Counterfactual Multi-Agent Policy Gradients
This addresses the need for efficient reinforcement learning methods in domains like network routing and autonomous vehicles, representing an incremental advance in multi-agent credit assignment.
The paper tackles the problem of learning decentralized policies in cooperative multi-agent systems by proposing COMA, a multi-agent actor-critic method with a counterfactual baseline for credit assignment, which significantly improves average performance over other methods in StarCraft unit micromanagement and achieves competitive results with centralized controllers.
Cooperative multi-agent systems can be naturally used to model many real world problems, such as network packet routing and the coordination of autonomous vehicles.
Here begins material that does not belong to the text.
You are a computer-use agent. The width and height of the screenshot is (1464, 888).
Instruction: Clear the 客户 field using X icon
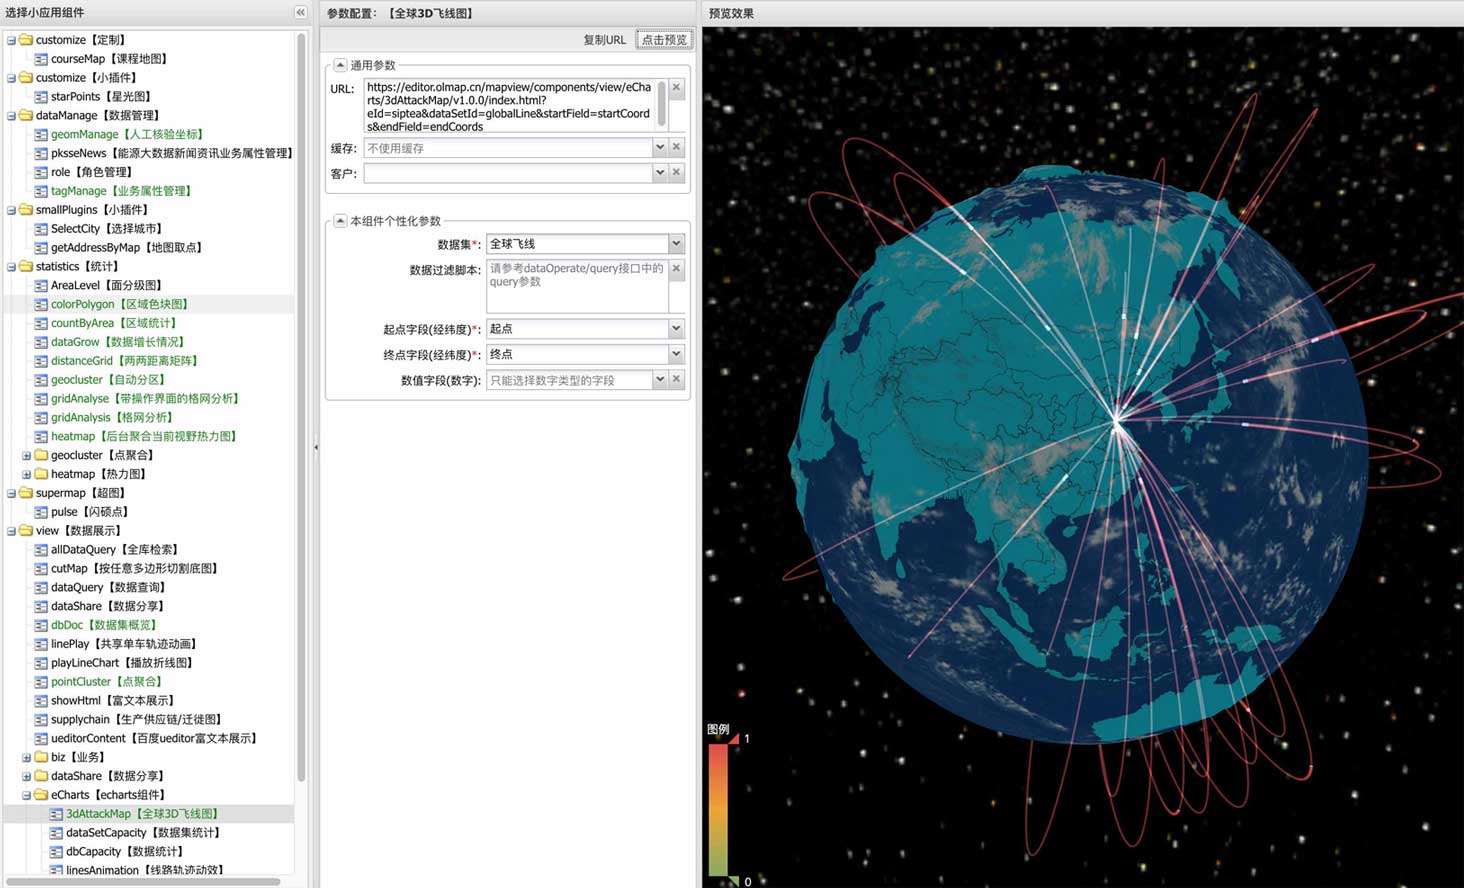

There is a great need for new reinforcement learning methods that can efficiently learn decentralised policies for such systems. To this end, we propose a new multi-agent actor-critic method called counterfactual multi-agent (COMA) policy gradients. COMA uses a centralised critic to estimate the Q-function and decentralised actors to optimise the agents' policies. In addition, to address the challenges of multi-agent credit assignment, it uses a counterfactual baseline that marginalises out a single agent's action, while keeping the other agents' actions fixed. COMA also uses a critic representation that allows the counterfactual baseline to be computed efficiently in a single forward pass. We evaluate COMA in the testbed of StarCraft unit micromanagement, using a decentralised variant with significant partial observability. COMA significantly improves average performance over other multi-agent actor-critic methods in this setting, and the best performing agents are competitive with state-of-the-art centralised controllers that get access to the full state.